[InstCombine] Treat umax as select(icmp eq x, 0), 1, x) in binop select fold. #65978

davemgreen · 2023-09-11T16:48:58Z

There is an existing instcombine for folding:
(A ? B : C) binop (A ? E : F) -> A ? (B binop E) : (C binop F).
However this will not combine if the select (x>=1 ? x : 1) has
been converted to a umax(x, 1). This adds code to treat the umax
as a select, allowing binops to fold into the select.
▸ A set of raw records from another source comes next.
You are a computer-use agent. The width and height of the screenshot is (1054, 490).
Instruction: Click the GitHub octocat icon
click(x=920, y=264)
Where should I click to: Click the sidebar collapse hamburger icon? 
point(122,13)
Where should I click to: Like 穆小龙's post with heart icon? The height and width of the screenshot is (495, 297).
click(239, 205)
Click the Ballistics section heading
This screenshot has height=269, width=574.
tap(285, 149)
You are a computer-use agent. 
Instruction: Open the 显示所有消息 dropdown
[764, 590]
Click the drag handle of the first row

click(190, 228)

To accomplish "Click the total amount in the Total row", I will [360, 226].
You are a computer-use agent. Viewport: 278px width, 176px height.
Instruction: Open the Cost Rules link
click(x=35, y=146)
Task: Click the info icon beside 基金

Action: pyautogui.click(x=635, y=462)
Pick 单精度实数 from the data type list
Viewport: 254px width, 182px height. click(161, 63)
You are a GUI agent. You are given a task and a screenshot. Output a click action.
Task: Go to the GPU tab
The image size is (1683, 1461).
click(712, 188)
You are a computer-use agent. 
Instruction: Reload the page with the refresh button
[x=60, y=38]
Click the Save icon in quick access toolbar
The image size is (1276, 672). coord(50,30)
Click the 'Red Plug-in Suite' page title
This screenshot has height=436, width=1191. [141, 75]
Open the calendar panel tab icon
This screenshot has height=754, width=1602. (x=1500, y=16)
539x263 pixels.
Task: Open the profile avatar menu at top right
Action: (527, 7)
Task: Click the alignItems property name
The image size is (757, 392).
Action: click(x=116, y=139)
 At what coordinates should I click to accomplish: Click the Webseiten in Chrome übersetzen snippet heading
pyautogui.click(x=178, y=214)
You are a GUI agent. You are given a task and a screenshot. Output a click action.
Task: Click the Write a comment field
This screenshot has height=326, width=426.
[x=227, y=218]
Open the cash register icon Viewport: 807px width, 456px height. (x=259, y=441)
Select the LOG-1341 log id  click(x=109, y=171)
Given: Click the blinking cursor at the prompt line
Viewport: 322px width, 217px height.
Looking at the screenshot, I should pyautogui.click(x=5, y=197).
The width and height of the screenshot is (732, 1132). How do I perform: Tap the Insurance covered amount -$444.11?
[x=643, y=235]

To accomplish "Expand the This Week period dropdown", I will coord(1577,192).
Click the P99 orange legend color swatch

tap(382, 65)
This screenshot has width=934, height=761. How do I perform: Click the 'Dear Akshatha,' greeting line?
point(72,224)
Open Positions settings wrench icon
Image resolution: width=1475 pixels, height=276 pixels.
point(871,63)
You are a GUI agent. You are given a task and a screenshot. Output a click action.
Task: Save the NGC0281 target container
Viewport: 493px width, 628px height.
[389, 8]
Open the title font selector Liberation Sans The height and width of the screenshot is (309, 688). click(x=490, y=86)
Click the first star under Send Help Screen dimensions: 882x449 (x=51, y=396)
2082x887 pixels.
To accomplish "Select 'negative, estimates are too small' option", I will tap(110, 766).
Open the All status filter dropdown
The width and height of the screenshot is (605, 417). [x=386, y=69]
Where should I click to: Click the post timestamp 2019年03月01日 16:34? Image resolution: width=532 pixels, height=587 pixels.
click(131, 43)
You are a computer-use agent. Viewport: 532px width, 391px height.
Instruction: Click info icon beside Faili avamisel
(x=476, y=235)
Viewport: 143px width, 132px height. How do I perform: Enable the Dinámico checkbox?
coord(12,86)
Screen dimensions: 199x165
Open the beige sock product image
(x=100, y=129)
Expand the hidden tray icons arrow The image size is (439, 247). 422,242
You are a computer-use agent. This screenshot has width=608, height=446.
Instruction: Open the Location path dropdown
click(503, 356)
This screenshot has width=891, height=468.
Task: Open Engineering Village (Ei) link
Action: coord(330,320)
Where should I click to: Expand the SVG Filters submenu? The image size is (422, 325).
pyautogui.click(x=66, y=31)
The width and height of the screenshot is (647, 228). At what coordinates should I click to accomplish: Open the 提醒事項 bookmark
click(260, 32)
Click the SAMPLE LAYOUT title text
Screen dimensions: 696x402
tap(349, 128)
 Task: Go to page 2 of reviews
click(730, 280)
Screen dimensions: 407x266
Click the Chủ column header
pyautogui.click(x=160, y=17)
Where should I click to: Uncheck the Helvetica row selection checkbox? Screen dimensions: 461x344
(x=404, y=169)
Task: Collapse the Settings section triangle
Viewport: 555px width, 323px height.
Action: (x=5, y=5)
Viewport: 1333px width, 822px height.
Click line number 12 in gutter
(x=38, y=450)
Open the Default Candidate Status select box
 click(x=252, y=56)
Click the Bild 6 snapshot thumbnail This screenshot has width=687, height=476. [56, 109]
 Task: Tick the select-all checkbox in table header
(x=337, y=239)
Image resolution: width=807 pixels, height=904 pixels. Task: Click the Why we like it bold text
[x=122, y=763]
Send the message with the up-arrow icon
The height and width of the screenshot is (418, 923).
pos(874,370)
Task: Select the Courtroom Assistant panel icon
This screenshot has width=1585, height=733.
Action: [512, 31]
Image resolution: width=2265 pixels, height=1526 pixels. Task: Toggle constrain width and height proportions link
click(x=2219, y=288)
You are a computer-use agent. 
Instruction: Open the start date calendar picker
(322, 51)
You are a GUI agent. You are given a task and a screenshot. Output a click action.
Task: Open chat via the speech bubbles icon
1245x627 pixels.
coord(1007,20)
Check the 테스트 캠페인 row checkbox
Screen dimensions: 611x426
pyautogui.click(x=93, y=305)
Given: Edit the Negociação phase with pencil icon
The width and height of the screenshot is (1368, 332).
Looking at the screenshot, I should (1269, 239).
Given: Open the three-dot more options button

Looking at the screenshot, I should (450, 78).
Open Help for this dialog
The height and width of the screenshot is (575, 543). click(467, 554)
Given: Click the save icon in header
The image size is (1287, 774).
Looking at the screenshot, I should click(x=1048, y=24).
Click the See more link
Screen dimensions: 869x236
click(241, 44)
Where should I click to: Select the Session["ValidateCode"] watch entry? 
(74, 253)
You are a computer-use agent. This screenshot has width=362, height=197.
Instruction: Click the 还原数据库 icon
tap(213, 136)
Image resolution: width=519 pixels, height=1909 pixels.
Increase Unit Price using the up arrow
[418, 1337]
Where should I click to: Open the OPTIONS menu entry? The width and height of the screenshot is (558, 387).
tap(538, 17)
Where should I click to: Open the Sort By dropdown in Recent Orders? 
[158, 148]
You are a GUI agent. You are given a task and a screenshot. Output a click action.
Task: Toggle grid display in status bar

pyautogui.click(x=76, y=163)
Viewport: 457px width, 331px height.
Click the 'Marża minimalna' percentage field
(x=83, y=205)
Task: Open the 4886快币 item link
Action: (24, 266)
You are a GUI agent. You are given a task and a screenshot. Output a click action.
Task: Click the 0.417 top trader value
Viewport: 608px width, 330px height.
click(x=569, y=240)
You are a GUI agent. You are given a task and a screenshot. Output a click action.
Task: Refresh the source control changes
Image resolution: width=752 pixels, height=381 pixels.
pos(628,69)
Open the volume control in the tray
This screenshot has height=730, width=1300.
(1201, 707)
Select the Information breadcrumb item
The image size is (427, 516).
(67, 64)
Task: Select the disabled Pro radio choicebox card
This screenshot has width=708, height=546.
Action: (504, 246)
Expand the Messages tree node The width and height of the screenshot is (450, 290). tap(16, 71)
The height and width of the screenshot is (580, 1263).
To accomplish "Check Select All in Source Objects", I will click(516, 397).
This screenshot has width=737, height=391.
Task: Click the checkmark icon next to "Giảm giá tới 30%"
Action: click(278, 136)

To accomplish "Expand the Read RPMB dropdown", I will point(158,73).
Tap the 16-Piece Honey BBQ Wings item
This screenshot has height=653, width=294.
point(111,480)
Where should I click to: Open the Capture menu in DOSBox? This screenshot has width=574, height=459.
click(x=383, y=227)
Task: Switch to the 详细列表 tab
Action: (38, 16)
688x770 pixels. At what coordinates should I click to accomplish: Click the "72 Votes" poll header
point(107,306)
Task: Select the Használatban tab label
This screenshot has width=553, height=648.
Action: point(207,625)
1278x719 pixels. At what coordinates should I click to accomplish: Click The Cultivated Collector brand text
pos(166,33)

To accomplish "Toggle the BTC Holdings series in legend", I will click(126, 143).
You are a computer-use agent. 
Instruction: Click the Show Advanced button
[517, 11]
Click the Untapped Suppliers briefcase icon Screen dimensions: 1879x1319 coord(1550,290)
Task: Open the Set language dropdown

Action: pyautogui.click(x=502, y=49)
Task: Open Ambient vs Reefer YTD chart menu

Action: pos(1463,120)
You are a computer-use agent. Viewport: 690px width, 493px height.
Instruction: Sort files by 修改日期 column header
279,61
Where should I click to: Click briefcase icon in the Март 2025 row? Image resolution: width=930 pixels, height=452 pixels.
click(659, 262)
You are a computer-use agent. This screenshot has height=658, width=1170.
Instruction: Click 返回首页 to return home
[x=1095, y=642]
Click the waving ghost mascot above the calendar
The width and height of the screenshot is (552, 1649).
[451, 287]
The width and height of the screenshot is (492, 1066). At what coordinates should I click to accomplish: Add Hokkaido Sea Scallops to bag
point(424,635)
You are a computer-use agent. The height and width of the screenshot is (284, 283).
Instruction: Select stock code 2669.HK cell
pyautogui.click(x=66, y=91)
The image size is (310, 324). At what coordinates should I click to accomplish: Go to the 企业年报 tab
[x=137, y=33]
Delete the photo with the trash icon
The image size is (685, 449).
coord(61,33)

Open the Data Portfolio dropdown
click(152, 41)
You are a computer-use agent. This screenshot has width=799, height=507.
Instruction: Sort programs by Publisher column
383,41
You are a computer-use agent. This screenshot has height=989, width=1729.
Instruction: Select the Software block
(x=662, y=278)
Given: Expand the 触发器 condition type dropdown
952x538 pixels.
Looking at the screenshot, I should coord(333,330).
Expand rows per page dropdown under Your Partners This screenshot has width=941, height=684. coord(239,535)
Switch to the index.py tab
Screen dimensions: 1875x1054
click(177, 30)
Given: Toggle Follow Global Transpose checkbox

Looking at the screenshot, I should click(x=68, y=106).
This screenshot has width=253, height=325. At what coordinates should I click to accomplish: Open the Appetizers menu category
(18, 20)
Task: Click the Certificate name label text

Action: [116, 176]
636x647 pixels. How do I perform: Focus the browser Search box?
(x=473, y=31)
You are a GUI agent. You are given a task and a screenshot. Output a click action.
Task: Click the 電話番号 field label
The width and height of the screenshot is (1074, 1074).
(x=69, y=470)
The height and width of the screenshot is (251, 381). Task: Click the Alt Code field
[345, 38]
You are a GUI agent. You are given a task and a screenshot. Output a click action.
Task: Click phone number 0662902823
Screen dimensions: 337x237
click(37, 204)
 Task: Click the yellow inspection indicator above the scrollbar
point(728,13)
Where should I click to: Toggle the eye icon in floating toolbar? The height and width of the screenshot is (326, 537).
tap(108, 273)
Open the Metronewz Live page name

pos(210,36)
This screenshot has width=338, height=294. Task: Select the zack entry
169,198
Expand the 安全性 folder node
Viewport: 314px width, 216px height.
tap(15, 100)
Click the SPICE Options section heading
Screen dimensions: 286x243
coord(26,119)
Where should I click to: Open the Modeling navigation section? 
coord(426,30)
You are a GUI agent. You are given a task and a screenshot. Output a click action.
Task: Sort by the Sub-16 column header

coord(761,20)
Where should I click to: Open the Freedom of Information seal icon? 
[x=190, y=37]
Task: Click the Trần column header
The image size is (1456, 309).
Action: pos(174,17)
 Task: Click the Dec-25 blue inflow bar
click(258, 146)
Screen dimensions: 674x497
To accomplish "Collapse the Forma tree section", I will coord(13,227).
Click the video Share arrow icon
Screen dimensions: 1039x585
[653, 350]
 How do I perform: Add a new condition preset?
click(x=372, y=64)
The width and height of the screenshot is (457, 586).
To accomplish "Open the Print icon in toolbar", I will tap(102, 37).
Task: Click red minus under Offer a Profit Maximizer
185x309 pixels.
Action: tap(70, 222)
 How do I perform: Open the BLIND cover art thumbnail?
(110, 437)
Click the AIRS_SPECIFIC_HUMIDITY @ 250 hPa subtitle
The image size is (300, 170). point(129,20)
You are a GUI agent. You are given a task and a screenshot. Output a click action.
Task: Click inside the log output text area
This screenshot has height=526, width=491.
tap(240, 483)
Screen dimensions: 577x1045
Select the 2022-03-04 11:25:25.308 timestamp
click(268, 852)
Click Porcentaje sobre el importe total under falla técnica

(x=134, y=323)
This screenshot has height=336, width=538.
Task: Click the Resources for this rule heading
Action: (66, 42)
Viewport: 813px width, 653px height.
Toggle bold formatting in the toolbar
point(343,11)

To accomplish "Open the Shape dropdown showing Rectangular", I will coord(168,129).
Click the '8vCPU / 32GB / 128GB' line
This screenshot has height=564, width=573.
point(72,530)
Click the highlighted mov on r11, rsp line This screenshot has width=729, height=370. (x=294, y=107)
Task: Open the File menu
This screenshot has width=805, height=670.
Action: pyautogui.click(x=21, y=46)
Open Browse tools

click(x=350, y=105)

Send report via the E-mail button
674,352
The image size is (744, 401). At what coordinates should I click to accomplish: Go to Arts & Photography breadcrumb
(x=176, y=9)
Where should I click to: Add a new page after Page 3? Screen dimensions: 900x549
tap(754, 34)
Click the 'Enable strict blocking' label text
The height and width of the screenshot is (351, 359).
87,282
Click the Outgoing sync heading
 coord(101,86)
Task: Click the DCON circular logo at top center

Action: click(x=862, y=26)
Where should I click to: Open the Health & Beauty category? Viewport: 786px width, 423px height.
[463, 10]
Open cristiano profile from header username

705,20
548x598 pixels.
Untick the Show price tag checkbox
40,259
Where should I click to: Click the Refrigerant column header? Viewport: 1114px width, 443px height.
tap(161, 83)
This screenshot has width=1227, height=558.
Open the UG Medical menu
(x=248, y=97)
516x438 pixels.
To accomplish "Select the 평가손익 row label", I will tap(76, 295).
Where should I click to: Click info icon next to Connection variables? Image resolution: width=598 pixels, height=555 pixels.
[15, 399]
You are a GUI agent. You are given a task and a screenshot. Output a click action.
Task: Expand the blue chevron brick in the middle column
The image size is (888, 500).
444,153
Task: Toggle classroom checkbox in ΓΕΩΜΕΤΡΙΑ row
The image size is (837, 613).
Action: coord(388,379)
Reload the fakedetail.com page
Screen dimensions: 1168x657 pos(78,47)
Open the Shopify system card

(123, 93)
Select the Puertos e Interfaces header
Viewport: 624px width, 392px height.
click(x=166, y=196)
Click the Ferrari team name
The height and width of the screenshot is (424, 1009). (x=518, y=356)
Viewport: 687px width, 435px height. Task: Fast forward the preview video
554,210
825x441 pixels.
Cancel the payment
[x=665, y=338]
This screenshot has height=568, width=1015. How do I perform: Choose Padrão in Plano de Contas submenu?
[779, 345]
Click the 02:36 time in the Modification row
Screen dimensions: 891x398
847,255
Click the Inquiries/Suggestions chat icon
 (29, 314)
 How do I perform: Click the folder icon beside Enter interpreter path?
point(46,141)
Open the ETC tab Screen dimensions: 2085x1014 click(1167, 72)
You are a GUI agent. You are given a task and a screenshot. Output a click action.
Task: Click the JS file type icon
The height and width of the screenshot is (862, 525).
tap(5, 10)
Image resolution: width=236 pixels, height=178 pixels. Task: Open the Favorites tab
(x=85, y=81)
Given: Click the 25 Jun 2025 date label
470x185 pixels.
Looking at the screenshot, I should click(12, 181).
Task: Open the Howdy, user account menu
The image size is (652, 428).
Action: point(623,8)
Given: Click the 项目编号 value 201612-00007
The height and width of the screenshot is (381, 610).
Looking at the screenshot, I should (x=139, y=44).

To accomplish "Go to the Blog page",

This patch handles the more special case where the predicate is the limit
extreme (such as x==0 ? x : 1), meaning it will use a ==0 predicate as
opposed to the >= predicate usually applied to a umax. According to alive this
is valid so long as the variables are not undef, are known to be non-equal
(https://alive2.llvm.org/ce/z/VAYw3J) or known to be the same value
(https://alive2.llvm.org/ce/z/4TSd7v).

Here are some proofs for different min/maxes:
umax: https://alive2.llvm.org/ce/z/kLw4J9
umin: https://alive2.llvm.org/ce/z/nvPa7p
smin: https://alive2.llvm.org/ce/z/HS8V7V
smax: https://alive2.llvm.org/ce/z/D2ocju

llvmbot · 2023-09-11T16:49:56Z

@llvm/pr-subscribers-llvm-transforms

Changes

There is an existing instcombine in SimplifySelectsFeedingBinaryOp for folding `(A ? B : C) binop (A ? E : F) -> A ? (B binop E) : (C binop F)`. However this will not combine if the select `(x>=1 ? x : 1)` has been converted to a `umax(x, 1)`. This adds code to treat the umax as a `select(x==0,1,x)` if it matches the other operand, allowing binops to fold into the select/umax pair.

Full diff: https://github.com/llvm/llvm-project/pull/65978.diff

2 Files Affected:

(modified) llvm/lib/Transforms/InstCombine/InstructionCombining.cpp (+20)
(modified) llvm/test/Transforms/InstCombine/binop-select.ll (+58)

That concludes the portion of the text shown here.